MATERIAL FOR THIS TASK
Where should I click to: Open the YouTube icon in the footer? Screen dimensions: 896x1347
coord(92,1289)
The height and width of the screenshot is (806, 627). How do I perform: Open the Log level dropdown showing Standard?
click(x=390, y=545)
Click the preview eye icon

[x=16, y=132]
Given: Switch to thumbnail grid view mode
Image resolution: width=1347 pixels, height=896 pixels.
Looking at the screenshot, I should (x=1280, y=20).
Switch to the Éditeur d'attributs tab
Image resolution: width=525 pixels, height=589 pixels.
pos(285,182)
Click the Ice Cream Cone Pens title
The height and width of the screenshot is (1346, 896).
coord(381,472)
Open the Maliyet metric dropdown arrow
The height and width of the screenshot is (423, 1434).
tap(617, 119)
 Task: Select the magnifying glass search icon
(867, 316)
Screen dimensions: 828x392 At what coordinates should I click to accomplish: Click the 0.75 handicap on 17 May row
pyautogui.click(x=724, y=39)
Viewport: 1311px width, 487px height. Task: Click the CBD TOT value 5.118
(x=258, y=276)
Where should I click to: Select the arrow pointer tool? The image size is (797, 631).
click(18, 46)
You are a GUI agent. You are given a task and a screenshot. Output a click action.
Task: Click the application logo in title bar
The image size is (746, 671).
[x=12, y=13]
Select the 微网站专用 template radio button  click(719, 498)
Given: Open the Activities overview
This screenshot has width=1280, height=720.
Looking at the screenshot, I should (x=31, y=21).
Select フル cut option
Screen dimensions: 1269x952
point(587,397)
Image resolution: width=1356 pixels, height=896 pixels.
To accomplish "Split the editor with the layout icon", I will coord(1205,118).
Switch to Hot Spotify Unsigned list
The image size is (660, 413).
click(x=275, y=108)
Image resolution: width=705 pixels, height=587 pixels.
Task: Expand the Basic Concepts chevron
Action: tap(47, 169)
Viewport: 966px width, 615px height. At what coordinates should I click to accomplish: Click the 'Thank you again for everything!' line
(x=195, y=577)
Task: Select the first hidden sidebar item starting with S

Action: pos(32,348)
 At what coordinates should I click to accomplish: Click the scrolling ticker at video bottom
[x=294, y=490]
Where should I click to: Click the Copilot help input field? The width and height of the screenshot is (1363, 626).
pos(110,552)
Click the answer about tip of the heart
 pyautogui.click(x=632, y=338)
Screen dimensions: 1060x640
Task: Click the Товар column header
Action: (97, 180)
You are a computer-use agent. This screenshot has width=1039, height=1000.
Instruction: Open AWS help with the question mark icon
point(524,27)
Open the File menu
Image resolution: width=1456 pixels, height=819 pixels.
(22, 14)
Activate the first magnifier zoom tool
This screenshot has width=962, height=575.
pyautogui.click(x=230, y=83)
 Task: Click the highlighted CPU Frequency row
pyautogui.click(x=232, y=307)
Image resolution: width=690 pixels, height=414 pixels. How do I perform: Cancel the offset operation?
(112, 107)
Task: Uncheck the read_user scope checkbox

STATED EXERCISE
Rewrite all of the data above as a JSON list of strings, with each line as its own string and blank lines left out.

FULL SOLUTION
[
  "Where should I click to: Open the YouTube icon in the footer? Screen dimensions: 896x1347",
  "coord(92,1289)",
  "The height and width of the screenshot is (806, 627). How do I perform: Open the Log level dropdown showing Standard?",
  "click(x=390, y=545)",
  "Click the preview eye icon",
  "[x=16, y=132]",
  "Given: Switch to thumbnail grid view mode",
  "Image resolution: width=1347 pixels, height=896 pixels.",
  "Looking at the screenshot, I should (x=1280, y=20).",
  "Switch to the Éditeur d'attributs tab",
  "Image resolution: width=525 pixels, height=589 pixels.",
  "pos(285,182)",
  "Click the Ice Cream Cone Pens title",
  "The height and width of the screenshot is (1346, 896).",
  "coord(381,472)",
  "Open the Maliyet metric dropdown arrow",
  "The height and width of the screenshot is (423, 1434).",
  "tap(617, 119)",
  " Task: Select the magnifying glass search icon",
  "(867, 316)",
  "Screen dimensions: 828x392 At what coordinates should I click to accomplish: Click the 0.75 handicap on 17 May row",
  "pyautogui.click(x=724, y=39)",
  "Viewport: 1311px width, 487px height. Task: Click the CBD TOT value 5.118",
  "(x=258, y=276)",
  "Where should I click to: Select the arrow pointer tool? The image size is (797, 631).",
  "click(18, 46)",
  "You are a GUI agent. You are given a task and a screenshot. Output a click action.",
  "Task: Click the application logo in title bar",
  "The image size is (746, 671).",
  "[x=12, y=13]",
  "Select the 微网站专用 template radio button  click(719, 498)",
  "Given: Open the Activities overview",
  "This screenshot has width=1280, height=720.",
  "Looking at the screenshot, I should (x=31, y=21).",
  "Select フル cut option",
  "Screen dimensions: 1269x952",
  "point(587,397)",
  "Image resolution: width=1356 pixels, height=896 pixels.",
  "To accomplish \"Split the editor with the layout icon\", I will coord(1205,118).",
  "Switch to Hot Spotify Unsigned list",
  "The image size is (660, 413).",
  "click(x=275, y=108)",
  "Image resolution: width=705 pixels, height=587 pixels.",
  "Task: Expand the Basic Concepts chevron",
  "Action: tap(47, 169)",
  "Viewport: 966px width, 615px height. At what coordinates should I click to accomplish: Click the 'Thank you again for everything!' line",
  "(x=195, y=577)",
  "Task: Select the first hidden sidebar item starting with S",
  "Action: pos(32,348)",
  " At what coordinates should I click to accomplish: Click the scrolling ticker at video bottom",
  "[x=294, y=490]",
  "Where should I click to: Click the Copilot help input field? The width and height of the screenshot is (1363, 626).",
  "pos(110,552)",
  "Click the answer about tip of the heart",
  " pyautogui.click(x=632, y=338)",
  "Screen dimensions: 1060x640",
  "Task: Click the Товар column header",
  "Action: (97, 180)",
  "You are a computer-use agent. This screenshot has width=1039, height=1000.",
  "Instruction: Open AWS help with the question mark icon",
  "point(524,27)",
  "Open the File menu",
  "Image resolution: width=1456 pixels, height=819 pixels.",
  "(22, 14)",
  "Activate the first magnifier zoom tool",
  "This screenshot has width=962, height=575.",
  "pyautogui.click(x=230, y=83)",
  " Task: Click the highlighted CPU Frequency row",
  "pyautogui.click(x=232, y=307)",
  "Image resolution: width=690 pixels, height=414 pixels. How do I perform: Cancel the offset operation?",
  "(112, 107)",
  "Task: Uncheck the read_user scope checkbox"
]